■ SELECTED PASSAGE:
○ ○ ○ ○ ○ ○ ○
That's what all the shouting is about.
The two words, "under God," inserted into the Pledge of Allegiance during the Dwight D. Eisenhower administration are what have placed us in the pickle we're in today. If Ike had left well enough alone and not disturbed the beautifully written 1892 version the courts would never have fussed with our pledge.
On Tuesday a federal appeals court panel ruled that it was unconstitutional for schoolchildren to recite the Pledge of Allegiance.
For more than 60 years the original pledge served quite nicely without any reference to God. Then our politicians got involved.
The elected officials of the 1950s, almost exclusively white, middle-aged, Protestant, men, felt the need to equate citizenship and allegiance to the United States with a belief in God.
While their intentions may have been good the debate over the insertion of the words "under God" probably weakened a good pledge.
As vital as religion is to our society, a belief in God is not necessary to be a good citizen. Belief in God is a personal choice. If it comes from government pressure rather than from the heart then it's not a very strong belief.
Just because many of us have strong religious beliefs, do all good Americans have to share those beliefs? No.
There's a strong tradition of mixing religious and patriotic ideals in our nation. It's only natural. But the Pledge of Allegiance is different than singing "God Bless America" or "America the Beautiful." The pledge is similar to an oath. Citizens are asked to stand and recite their allegiance to the United States. Should they also be asked to profess a belief in God? No.
The ruling doesn't prevent anyone from worshipping God. Churches remain open. Private prayer flourishes in homes and at work places throughout America. The court ruling suggests that a Pledge of Allegiance, one that government often asks citizens to recite, is not the best place to profess a belief in God for the obvious reason that many Americans don't believe in God.
It's a political no-brainer to condemn the latest court ruling relating to the Pledge of Allegiance. Most analysts agree this ruling will be overturned by the U.S. Supreme Court or reversed by the full 9th U.S. Circuit Court of Appeals. No politician is going to risk his or her career by backing a court ruling that's likely to be Dead On Arrival when it reaches a higher court.
I can't help but wince as I witness the spectacle of members of the Congress tripping over themselves to get the to Capitol steps to recite the pledge with added emphasis on the words "under God."
○ ○ ○ ○ ○ ○ ○
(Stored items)
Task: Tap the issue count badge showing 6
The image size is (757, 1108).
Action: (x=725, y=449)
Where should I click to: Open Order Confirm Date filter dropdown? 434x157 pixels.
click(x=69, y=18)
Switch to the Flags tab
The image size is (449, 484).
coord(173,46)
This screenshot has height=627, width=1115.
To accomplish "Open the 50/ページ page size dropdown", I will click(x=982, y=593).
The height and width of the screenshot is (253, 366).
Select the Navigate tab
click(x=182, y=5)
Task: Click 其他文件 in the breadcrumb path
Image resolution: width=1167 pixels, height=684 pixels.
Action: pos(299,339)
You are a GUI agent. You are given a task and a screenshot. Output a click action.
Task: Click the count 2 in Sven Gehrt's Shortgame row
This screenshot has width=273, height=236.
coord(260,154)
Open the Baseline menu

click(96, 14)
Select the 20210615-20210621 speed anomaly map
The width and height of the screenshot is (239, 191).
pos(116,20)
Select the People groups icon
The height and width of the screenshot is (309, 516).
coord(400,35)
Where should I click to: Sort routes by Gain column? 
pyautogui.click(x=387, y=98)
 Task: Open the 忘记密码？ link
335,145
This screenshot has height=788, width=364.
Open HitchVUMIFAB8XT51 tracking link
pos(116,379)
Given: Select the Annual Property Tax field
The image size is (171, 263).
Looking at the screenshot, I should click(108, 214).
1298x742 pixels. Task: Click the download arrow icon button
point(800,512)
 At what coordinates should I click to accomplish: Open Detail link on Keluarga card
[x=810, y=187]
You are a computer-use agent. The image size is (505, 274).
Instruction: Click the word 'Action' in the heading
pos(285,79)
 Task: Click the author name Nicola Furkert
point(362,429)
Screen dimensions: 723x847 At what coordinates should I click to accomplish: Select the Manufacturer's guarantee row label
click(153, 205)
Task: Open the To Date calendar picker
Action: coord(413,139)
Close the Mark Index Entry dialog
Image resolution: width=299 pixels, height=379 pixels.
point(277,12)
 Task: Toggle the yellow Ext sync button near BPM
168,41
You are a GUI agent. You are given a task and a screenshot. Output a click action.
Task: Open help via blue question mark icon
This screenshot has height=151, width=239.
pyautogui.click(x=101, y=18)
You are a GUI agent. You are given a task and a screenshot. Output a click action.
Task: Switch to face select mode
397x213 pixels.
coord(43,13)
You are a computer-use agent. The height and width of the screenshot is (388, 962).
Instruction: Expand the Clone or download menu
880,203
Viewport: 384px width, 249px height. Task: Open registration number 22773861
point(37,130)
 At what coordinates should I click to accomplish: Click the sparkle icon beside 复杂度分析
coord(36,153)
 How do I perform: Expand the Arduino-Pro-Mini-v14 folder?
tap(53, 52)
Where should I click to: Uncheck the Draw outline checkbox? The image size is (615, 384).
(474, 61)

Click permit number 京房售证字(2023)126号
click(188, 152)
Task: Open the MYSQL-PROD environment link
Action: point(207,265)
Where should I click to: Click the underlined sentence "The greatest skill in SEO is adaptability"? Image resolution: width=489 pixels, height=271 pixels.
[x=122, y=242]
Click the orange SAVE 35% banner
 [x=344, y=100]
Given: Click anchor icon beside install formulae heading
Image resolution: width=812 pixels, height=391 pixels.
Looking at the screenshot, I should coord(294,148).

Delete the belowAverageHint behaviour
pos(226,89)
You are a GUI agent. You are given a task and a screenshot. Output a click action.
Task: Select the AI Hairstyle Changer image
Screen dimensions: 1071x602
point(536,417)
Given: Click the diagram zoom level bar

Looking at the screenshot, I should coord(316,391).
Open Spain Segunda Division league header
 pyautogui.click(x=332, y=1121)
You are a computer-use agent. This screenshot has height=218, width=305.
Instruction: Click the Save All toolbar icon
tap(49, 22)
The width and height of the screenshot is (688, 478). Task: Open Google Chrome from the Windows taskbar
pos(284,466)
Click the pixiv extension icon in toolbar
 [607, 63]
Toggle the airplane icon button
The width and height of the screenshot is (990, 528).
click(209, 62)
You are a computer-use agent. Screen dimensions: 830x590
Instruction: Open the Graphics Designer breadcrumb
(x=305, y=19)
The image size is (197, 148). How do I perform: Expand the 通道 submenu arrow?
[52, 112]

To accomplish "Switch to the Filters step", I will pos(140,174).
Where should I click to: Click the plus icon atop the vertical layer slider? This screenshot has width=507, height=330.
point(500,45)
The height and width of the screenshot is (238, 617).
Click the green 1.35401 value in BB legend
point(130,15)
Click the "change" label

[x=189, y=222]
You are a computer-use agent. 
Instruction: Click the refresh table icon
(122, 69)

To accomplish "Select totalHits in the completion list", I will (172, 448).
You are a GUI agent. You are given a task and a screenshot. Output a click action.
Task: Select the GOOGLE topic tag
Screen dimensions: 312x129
○ ○ ○ ○ ○ ○ ○
Write out the part of the piece on the Pledge of Allegiance that starts at the words "That's what all" and ends after the words "politicians got involved.". The stored items come from a different source than the piece on the Pledge of Allegiance.

■ EXERCISE ANSWER:
That's what all the shouting is about.
The two words, "under God," inserted into the Pledge of Allegiance during the Dwight D. Eisenhower administration are what have placed us in the pickle we're in today. If Ike had left well enough alone and not disturbed the beautifully written 1892 version the courts would never have fussed with our pledge.
On Tuesday a federal appeals court panel ruled that it was unconstitutional for schoolchildren to recite the Pledge of Allegiance.
For more than 60 years the original pledge served quite nicely without any reference to God. Then our politicians got involved.